Task statement: Below are some records; copy each line in them that contains "title".

== Segment start ==

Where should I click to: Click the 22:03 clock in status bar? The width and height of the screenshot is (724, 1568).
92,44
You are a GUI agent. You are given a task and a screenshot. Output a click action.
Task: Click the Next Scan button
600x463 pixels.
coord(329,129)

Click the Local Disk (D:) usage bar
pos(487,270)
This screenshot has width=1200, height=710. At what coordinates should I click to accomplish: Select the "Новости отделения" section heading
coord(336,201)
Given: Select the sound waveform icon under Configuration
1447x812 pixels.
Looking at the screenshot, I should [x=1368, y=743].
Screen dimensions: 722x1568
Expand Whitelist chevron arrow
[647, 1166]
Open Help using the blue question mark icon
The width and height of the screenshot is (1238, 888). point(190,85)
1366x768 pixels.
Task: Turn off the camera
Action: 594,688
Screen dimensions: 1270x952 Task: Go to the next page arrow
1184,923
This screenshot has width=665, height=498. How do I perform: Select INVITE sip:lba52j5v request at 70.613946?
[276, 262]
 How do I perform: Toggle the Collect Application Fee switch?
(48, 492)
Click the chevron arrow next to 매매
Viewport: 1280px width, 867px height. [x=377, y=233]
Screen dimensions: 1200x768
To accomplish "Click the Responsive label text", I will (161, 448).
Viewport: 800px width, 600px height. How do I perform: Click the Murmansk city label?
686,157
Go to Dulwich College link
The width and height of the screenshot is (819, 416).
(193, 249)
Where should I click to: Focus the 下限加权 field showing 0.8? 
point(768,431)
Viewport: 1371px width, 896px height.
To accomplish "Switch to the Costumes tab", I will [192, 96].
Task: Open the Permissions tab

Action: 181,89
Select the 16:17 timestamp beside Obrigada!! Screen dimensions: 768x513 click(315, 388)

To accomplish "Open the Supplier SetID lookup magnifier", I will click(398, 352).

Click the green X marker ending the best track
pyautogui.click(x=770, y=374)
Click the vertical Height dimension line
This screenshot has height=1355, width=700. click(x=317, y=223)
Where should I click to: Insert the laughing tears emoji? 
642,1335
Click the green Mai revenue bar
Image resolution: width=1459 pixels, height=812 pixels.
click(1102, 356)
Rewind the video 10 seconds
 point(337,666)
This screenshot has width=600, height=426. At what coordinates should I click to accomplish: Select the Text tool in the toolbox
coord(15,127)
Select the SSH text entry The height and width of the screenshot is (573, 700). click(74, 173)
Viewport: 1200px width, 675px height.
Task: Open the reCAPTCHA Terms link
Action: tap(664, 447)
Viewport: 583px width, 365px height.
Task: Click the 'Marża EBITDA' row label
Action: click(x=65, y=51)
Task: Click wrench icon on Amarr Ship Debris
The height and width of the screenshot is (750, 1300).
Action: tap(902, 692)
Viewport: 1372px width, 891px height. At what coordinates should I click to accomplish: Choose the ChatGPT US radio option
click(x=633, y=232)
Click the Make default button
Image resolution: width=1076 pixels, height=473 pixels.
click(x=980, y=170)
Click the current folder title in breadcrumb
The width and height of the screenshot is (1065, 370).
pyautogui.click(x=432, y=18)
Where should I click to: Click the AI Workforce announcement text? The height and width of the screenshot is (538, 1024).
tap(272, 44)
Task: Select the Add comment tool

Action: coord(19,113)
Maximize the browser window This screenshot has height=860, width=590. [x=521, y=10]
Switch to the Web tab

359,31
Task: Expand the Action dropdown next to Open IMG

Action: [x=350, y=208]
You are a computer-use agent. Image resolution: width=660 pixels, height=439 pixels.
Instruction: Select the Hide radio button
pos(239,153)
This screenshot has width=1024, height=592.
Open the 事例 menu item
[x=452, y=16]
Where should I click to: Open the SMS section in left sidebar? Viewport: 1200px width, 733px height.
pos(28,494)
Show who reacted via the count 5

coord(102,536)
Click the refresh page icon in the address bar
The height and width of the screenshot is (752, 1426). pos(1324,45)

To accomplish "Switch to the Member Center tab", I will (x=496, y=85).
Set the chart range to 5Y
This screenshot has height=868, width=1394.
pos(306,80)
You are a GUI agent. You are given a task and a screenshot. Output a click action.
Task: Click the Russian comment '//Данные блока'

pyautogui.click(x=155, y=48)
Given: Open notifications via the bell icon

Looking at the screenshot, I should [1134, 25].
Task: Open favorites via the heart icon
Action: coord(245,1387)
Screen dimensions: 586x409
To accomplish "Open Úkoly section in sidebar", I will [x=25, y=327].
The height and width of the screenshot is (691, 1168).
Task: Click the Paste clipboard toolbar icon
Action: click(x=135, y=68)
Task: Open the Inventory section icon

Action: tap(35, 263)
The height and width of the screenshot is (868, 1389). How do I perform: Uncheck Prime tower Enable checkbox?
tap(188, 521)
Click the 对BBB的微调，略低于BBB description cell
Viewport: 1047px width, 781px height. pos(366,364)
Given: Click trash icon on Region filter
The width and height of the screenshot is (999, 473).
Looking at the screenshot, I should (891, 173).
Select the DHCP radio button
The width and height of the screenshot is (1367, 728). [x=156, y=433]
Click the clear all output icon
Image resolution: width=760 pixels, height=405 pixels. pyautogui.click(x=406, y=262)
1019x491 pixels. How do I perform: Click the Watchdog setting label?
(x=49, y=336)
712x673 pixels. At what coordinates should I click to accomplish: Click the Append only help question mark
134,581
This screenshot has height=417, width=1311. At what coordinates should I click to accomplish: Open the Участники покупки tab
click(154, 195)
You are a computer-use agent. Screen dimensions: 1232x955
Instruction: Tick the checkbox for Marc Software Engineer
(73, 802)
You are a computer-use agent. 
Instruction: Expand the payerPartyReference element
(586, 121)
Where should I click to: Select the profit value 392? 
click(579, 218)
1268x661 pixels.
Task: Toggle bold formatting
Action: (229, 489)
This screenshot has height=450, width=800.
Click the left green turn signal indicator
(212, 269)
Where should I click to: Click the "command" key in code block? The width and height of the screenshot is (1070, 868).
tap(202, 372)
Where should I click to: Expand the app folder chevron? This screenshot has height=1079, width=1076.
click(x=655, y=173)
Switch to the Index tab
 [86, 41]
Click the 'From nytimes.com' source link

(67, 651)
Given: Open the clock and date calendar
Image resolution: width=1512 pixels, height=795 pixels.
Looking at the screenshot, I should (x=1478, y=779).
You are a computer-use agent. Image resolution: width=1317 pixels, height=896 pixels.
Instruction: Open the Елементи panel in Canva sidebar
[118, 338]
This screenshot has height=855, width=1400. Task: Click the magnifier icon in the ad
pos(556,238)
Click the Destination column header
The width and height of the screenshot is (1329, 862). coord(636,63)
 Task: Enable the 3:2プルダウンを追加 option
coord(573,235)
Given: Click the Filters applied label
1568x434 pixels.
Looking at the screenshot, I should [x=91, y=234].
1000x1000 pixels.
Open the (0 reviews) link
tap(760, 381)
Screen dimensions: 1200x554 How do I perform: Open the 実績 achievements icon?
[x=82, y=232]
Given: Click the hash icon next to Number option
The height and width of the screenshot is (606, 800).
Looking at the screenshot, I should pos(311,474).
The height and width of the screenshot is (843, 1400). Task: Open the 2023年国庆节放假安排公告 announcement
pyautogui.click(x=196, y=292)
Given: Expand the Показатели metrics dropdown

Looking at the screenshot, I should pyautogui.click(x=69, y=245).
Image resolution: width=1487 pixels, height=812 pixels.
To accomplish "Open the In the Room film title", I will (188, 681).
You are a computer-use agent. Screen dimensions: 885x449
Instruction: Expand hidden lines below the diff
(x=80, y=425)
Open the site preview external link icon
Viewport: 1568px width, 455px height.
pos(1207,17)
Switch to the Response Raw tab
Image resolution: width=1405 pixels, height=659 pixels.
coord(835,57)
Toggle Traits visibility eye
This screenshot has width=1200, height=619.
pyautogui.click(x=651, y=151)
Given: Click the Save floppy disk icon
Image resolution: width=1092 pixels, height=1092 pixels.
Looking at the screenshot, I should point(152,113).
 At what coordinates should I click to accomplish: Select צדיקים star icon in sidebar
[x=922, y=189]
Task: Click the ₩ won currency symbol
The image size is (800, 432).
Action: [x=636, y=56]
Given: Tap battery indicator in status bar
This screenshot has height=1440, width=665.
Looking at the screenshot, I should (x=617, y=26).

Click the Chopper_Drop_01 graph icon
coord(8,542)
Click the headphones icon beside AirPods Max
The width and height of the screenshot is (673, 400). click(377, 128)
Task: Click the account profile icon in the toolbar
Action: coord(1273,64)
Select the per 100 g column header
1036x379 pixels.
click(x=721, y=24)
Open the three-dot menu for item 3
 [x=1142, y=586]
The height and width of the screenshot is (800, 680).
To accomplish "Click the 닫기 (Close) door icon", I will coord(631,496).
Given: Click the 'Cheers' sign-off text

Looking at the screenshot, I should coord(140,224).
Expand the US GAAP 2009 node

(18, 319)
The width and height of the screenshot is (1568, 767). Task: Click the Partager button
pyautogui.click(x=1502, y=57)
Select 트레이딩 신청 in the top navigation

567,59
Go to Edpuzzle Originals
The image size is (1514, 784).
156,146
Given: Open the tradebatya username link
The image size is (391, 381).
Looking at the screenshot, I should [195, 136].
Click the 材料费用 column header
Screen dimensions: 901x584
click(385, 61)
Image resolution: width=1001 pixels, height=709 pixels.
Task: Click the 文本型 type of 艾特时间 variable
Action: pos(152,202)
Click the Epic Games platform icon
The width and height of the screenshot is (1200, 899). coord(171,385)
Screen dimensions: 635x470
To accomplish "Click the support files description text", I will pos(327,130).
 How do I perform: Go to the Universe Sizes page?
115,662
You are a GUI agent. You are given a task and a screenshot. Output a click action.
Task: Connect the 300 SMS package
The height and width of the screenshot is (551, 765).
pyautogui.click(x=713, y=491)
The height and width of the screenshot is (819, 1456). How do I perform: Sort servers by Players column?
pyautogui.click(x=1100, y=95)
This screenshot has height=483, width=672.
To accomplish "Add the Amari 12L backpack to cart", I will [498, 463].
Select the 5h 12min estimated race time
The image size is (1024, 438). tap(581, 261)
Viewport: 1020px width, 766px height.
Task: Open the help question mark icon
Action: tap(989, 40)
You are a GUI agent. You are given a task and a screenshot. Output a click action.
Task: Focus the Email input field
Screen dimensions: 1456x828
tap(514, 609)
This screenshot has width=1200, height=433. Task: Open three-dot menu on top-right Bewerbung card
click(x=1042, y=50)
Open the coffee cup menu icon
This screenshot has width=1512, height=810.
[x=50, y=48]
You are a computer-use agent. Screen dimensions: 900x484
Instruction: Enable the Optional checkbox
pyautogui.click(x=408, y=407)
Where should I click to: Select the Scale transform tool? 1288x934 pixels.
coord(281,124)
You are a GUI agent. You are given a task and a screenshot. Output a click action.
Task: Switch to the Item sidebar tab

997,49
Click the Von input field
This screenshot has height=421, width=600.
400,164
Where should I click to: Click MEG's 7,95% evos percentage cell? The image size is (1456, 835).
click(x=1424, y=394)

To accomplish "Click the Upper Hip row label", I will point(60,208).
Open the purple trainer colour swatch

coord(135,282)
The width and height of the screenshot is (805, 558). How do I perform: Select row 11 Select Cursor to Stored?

== Segment end ==

Result of the task:
Click the current folder title in breadcrumb
To accomplish "Open the In the Room film title", I will (188, 681).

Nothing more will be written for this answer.